1\. I'm not sure about Americans, but "lodging" translates very poorly for
this Canadian. It's not that I don't understand it, it's just that people
don't really use the word here. "Rooms" or "Beds" would be a better bet.

2\. I'm questioning why I as a traveller would bother to "bid" on a room that
I may know nothing about. Seems like a win for the hotelier, but a lose for
me. I can stay at a hostel or hotel chain and have a reasonable expectation of
what to expect. I can't do that at a B&B, but I can compare prices to get an
idea of what would be up scale and what would be bargain basement. This site
disables that, and brags about it. I really don't need to save $5 that badly.

About the process:

I think - humbly - that sometimes us geeks can get so caught up in the process
of how we're building something that we lose sight of what it is we're
actually building. This doesn't matter when you're making lego structures as a
hobby, but it's completely relevant when you're trying to design a business.

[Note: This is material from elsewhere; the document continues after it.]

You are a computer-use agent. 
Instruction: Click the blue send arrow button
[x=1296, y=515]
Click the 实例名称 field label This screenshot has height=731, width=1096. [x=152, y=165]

How you do it is - in the end - largely irrelevant. Yes you can argue about
productivity or the best way to get the most hours out of a day, but extremes
aside it is not going to be what matters to your customer. I don't care if you
used agile and got your product up in 10 hours or if it was a disastrous
waterfall plan that needed to be redrawn 6 times and took 6 years to complete.
I care about the product, and what it can do for me.

In this case (and I mean this respectfully) I get the impression that the
process was the focus and the product was the afterthought. There's nothing
wrong with that specifically, but it certainly shows through.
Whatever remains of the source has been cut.